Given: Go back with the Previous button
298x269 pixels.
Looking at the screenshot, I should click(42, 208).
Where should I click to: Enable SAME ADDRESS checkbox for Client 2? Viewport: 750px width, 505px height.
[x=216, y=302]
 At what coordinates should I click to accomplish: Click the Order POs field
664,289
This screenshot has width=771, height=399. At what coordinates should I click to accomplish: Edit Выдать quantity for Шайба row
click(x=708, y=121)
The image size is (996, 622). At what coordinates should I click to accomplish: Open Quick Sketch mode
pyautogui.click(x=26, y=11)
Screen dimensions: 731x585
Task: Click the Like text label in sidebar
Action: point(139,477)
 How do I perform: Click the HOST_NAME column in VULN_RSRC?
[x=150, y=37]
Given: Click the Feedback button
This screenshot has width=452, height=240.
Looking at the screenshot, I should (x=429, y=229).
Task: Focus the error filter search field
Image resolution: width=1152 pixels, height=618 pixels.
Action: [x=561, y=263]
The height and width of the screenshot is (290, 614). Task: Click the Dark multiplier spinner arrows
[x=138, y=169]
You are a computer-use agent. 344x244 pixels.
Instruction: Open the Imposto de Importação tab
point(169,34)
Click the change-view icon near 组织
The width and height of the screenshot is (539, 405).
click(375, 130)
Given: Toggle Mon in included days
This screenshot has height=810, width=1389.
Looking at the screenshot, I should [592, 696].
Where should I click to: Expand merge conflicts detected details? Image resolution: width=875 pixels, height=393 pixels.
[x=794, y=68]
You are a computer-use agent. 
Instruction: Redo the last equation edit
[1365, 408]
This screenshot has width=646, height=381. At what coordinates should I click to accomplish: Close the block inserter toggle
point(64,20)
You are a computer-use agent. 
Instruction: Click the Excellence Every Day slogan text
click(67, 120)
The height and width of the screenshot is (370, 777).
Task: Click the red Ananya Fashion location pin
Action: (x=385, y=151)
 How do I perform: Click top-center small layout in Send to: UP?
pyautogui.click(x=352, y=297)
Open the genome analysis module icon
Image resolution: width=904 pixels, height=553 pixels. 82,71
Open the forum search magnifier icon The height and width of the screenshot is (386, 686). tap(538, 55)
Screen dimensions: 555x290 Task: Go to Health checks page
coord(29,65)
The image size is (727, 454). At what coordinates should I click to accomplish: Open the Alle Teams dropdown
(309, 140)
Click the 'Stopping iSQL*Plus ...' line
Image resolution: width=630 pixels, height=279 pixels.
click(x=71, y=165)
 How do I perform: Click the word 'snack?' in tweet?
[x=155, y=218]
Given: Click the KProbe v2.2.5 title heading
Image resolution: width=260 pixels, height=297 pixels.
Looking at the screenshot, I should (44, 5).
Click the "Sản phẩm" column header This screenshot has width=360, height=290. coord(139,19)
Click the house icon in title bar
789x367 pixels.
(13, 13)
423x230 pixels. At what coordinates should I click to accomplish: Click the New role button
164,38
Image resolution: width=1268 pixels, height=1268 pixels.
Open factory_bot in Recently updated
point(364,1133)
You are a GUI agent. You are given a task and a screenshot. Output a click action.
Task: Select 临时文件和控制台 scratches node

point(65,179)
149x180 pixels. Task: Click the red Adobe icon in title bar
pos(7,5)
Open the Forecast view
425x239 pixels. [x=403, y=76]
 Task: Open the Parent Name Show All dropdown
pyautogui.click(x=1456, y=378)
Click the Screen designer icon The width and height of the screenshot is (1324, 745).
****************************************
→ Work required
For every line above that holds the word "agent", report the whole line.

→ Exercise result
You are a computer-use agent. 344x244 pixels.
You are a computer-use agent. 
You are a computer-use agent. 
You are a GUI agent. You are given a task and a screenshot. Output a click action.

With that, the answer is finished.